The men's horizontal bar competition at the 2016 Summer Olympics was held at the HSBC Arena on 6 and 16 August. There were 71 competitors from 34 nations. The event was won by Fabian Hambüchen of Germany, the nation's first victory in the horizontal bar since 1996 and third overall. Danell Leyva won the United States' third silver medal in four Games in the event; Nile Wilson's bronze was Great Britain's first-ever medal in the horizontal bar.

The medals were presented by Claudia Bokel IOC member, Germany and Naomi Valenzo, FIG Executive Committee Member.

==Background==

This was the 24th appearance of the event, which is one of the five apparatus events held every time there were apparatus events at the Summer Olympics (no apparatus events were held in 1900, 1908, 1912, or 1920). Four of the eight finalists from 2012 returned: gold medalist Epke Zonderland of the Netherlands, silver medalist Fabian Hambüchen of Germany, fourth-place finisher Zhang Chenglong of China, and fifth-place finisher Danell Leyva of the United States. Kōhei Uchimura of Japan was the reigning (2015) world champion, with Leyva the runner-up and Manrique Larduet of Cuba third. Zonderland had won in 2013 and 2014; Uchimura had reached the podium in those years as well.

Cyprus, Lithuania, Monaco, and Turkey each made their debut in the men's horizontal bar. The United States made its 22nd appearance, most of any nation; the Americans had missed only the inaugural 1896 event and the boycotted 1980 Games.

==Qualification==

Qualification for the men's artistic gymnastics in 2016 was based primarily on the 2015 World Artistic Gymnastics Championships. The top 8 teams at the world championships could send a full team of 5 gymnasts to the Olympics. The next 8 teams (#9 through #16) competed in the 2012 Gymnastics Olympic Test Event, with the top 4 of those teams also qualifying a team of 5 gymnasts for the Olympics. The individual apparatus medalists from the World Championships also qualified, if their nation had not already qualified a team. There were places reserved for host country and continental representation, and the Tripartite Commission made an invitation. The quota of 98 gymnasts was then filled through the individual all-around rankings at the Test Event, with each nation able to qualify only one gymnast in that manner (though this one gymnast could be added to the world championship apparatus medalists—for example, Romania qualified Marian Drăgulescu as silver medalist on vault and Andrei Muntean through Test Event).

■ SUPPLIED MATERIAL ■
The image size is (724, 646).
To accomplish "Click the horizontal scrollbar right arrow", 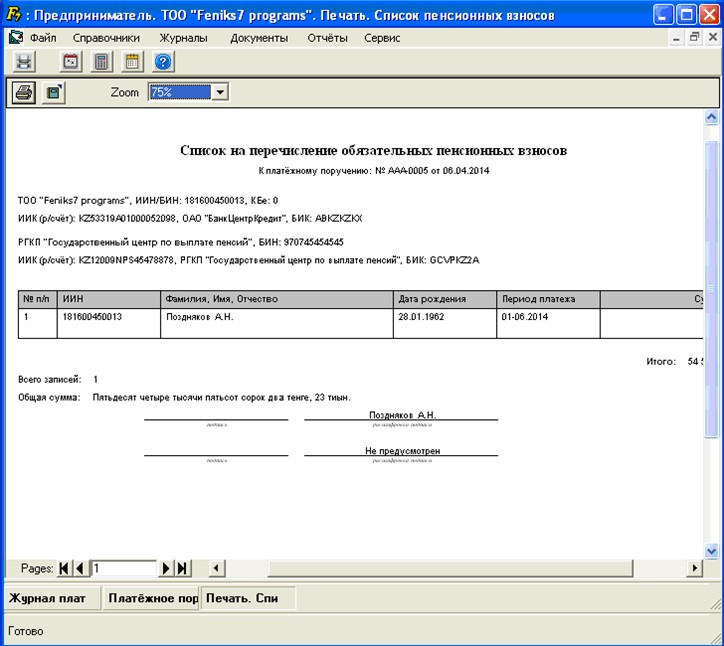I will 695,568.
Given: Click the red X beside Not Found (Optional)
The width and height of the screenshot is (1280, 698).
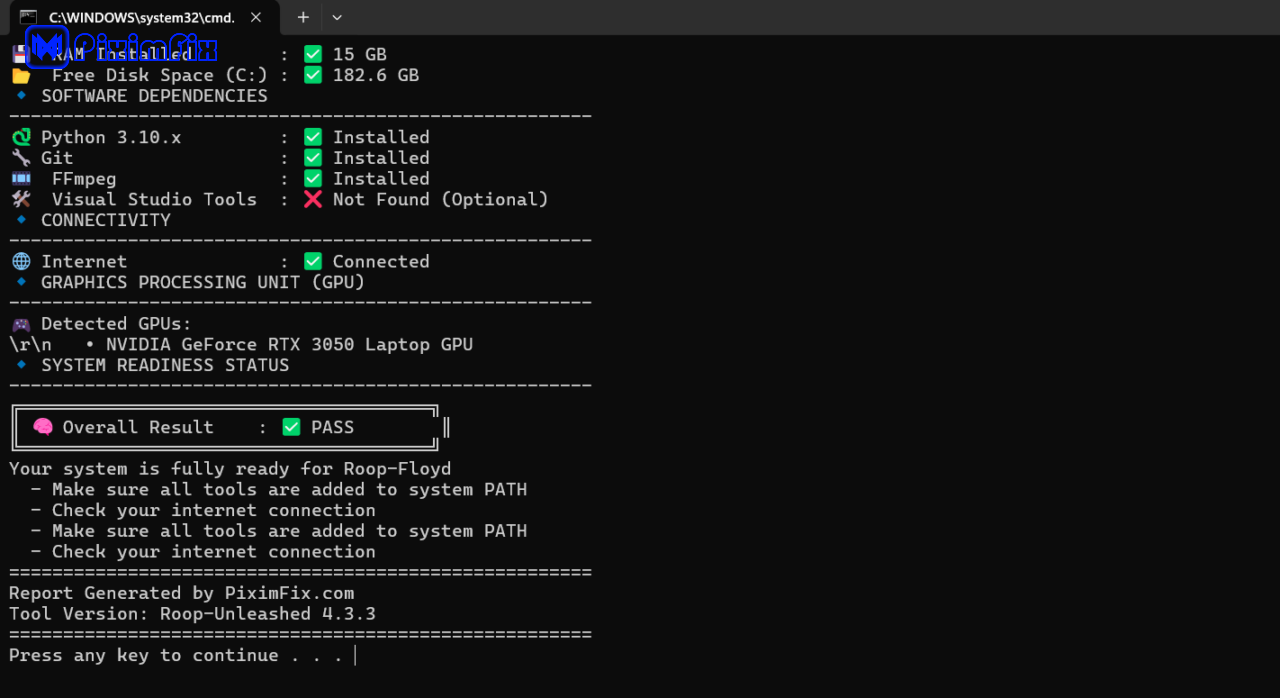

■ YOUR INSTRUCTIONS ■
Can you extend the article above on the men's horizontal bar event at the 2016 Summer Olympics, picking up after its last sentence?

■ REPLY ■
==Competition format==

The top 8 qualifiers in the qualification phase (with a maximum of two per NOC), advanced to the individual all-around final. The finalists performed on each apparatus again. Qualification scores do not count in the final.

==Schedule==

All times are Brasília Time (UTC-03:00)

| Date | Time | Round |
|---|---|---|
| Wednesday, 6 August 2016 | 11:00 | Qualifying |
| Saturday, 16 August 2016 | 15:34 | Final |

==Results==

===Qualifying===

The gymnasts who ranked top eight qualified for final round. In case of there were more than two gymnasts in same NOC, the last ranked among them would not qualify to final round. The next best ranked gymnast would qualify instead.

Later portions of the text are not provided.